Posts Tagged ‘System of Rice Intensification’

In Haiti, recovery takes root in the rice fields

December 24th, 2012 | by

When a massive earthquake struck Haiti in January, 2010, it shone a spotlight on the need to ease the dangerous overcrowding in the capital city of Port-au-Prince. So, after responding to the disaster with emergency programs,  Oxfam shifted some of our focus to the countryside. Together with our partners, we ramped up our efforts to reinvigorate the rice economy of the Artibonite Valley, with the goals of reducing rural poverty, contributing to food security in Haiti, and—by making rice farming more viable —counteracting the continuous pull to migrate from the country to the city. As Oxfam’s Elizabeth Stevens reports in a series of blog posts, Haiti’s rice farmers are embracing the program and making it their own.

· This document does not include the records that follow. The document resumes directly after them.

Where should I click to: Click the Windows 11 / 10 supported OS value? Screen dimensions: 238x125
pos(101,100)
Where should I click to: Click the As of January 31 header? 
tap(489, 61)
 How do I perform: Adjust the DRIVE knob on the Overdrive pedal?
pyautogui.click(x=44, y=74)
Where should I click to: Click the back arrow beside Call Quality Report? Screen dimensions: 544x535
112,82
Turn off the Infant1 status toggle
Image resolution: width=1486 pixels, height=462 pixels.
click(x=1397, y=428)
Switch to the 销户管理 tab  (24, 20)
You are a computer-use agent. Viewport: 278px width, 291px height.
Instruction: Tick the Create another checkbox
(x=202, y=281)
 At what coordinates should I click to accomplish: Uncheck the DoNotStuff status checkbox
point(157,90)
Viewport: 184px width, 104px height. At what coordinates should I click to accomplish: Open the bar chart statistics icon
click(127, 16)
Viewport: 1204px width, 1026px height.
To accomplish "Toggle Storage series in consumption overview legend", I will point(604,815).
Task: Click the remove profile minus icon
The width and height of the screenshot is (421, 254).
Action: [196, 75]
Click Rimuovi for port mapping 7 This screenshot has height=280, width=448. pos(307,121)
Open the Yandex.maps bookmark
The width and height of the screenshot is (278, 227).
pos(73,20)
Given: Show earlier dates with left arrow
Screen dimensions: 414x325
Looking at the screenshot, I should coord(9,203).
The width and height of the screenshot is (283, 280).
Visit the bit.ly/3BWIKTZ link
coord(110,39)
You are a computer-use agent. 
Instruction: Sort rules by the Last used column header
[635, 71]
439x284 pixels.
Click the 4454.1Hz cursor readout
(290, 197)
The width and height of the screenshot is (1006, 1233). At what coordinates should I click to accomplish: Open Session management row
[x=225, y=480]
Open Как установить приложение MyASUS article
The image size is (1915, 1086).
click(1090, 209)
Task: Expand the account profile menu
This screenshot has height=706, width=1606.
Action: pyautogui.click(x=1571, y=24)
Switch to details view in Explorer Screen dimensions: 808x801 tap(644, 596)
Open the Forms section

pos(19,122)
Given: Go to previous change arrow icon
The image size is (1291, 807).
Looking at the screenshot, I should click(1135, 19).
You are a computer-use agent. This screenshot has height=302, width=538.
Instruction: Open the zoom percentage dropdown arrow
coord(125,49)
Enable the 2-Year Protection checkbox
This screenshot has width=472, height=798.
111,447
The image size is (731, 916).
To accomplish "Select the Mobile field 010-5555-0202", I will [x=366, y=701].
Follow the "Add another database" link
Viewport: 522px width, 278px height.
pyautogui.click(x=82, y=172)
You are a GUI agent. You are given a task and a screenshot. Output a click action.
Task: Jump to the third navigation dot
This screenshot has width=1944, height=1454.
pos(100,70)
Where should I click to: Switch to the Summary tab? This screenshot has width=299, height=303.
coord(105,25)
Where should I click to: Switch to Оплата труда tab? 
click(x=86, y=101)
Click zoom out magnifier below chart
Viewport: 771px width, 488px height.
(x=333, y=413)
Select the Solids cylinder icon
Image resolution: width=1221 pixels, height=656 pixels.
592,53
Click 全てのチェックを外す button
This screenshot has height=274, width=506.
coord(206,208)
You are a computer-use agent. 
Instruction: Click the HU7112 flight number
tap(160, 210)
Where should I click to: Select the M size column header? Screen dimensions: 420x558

"If your crops fail, you become poor," said Willi Elimelec (above). "You can't send your children to school." Photo: Elizabeth Stevens/Oxfam

At a roadside plot of land in Petite Rivière de l’Artibonite, I watched as Willi Elimelec raised an armful of fresh-cut stalks of rice over his head and struck them against a weathered log. With a whoosh and a gentle clatter, seeds flew into the air and then settled in a pile as he drew back for another stroke. The rhythmic, age-old sound of threshing by hand was drowned out each time a truck roared by—a reminder of the uneasy place the farmer occupies, with one foot in the world of his ancestors and one in a fast-paced globalized marketplace.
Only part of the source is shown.